I’ve baked this cake at least a dozen times & always get rave reviews. The cake is very moist with great flavor. It tastes even better the next day! I use Baker’s Joy spray to prep Bundt (non-stick or regular) & NEVER have problems with cake breaking up when inverted. I usually cool the cake 40-45 min. at most. Sometimes butter/shortening & flour combo used to prep pans can be a problem when the cake cools completely.
This “paste” is almost like a glue when it completely cools. For round cake pans, you can heat pan bottom for 5-10 seconds on stove eye (electric or gas) & it will release when the butter or shortening melts slightly. This is difficult for Bundt pans. I’m a huge fan of Baker’s Joy spray-it always works! Also, the chopstick idea is awesome. After the cake has cooled for 5 min, I poke 30-35 holes in the cake all the way to the bottom of the Bundt pan with the smaller, tapered end of the chopstick.

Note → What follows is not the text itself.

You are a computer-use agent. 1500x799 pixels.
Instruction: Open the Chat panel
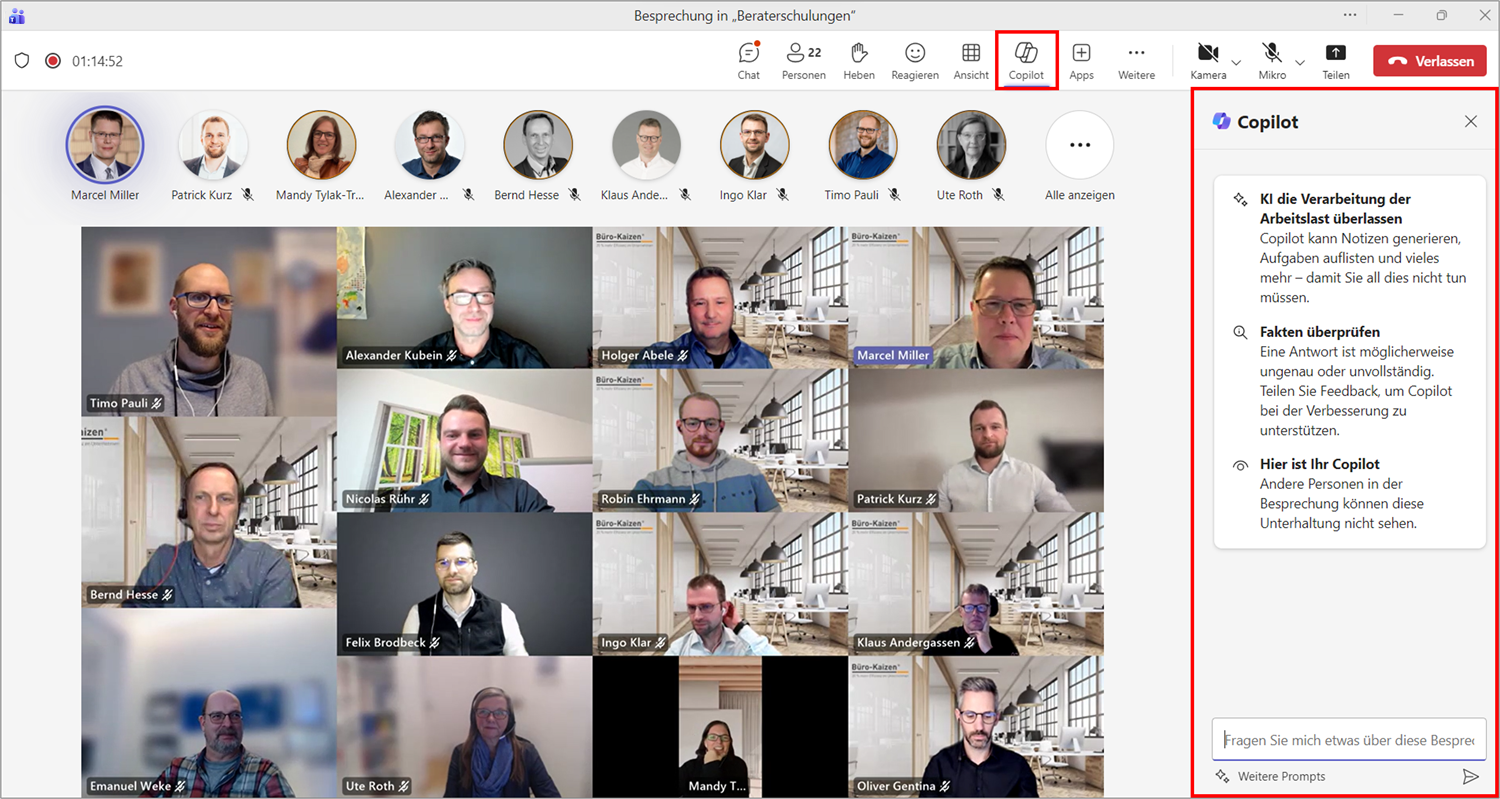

Then I spoon or pour on the butter sauce (I make 1 1/2 times the sauce recipe). Adding 1/2 to 1 tsp cinnamon is a great variation. Also, I recommend creaming the butter & sugar for 5 min then creaming another 5 min after adding eggs/vanilla. Then I alternate dry ingredients with buttermilk. The cake rises like a charm (you can use a 12 cup Bundt pan). What a cake!!!
I have been making this cake for 20+ years. It was originally in the Pillsbury Bake-off contest in 1963 by Nell Lewis (I’m looking at the book now) The recipe is exact except that it gives the option of Rum Extract, and says to just combine all cake ingredients together, no doing dry ingredients first, or anything like that. Today I used 1 cup Splenda and 1 cup sugar to see if the taste was affected at all, and no one can tell the difference. In the past, I have added almond extract to both sauce and cake, as well as peppermint and orange flavors to change it up.
All yummy. It does say to use a long-tined fork to pierce cake several times, I use kebab skewers and try to widen it a little. I also let it go down the sides so that there are streaks of sauce 3/4 down the cake, just take your time and do it slowly. Finally, it says to let stand 5-10 minutes or until absorbed and then invert onto a plate.
Ok, time to hear from your fav. Culinary/Pastry Chef. Very good product. I made dozens of Kentucky Butter cakes before, and this recipe is pretty standard. Word to the wise, do not overmix or overbake, test cake for doneness right around the 50-minute interval.
Instead of water try using 3 tbs. of fine brandy or bourbon when making the sauce. I let the sugar in my sauce melt with the brandy to the point where it is just about a syrup, but with a few crystals remaining, then I add the other ingredients, this when poured over the “toothpick pricked” cake gives it a bit of a crunch, which complements the cakes texture nicely.
I have been making this cake for years, I am in the process of finding the original recipe because I think my instructions for mixing is different than this recipe. More information to follow, however, I do know that the sauce originally was rum flavoring, and you took a meat fork, the one with the long tines, and poke while it is in the pan, right out of the oven about 50 times around the cake, as far down as you can go with the fork. Then pour the hot rum sauce over the cake and leave it overnight. Then pour it out onto a plate. It must be covered at all times. This is a wonderful cake.
Yummy!! This was a very easy recipe to make for a first-time cake baker. I used a straw to poke holes almost all the way to the bottom of the cake and used a turkey baster to get the butter sauce into the holes. I also added 1 tsp. of cinnamon to the batter and the butter sauce. I used powdered sugar for the sauce so it would be smooth.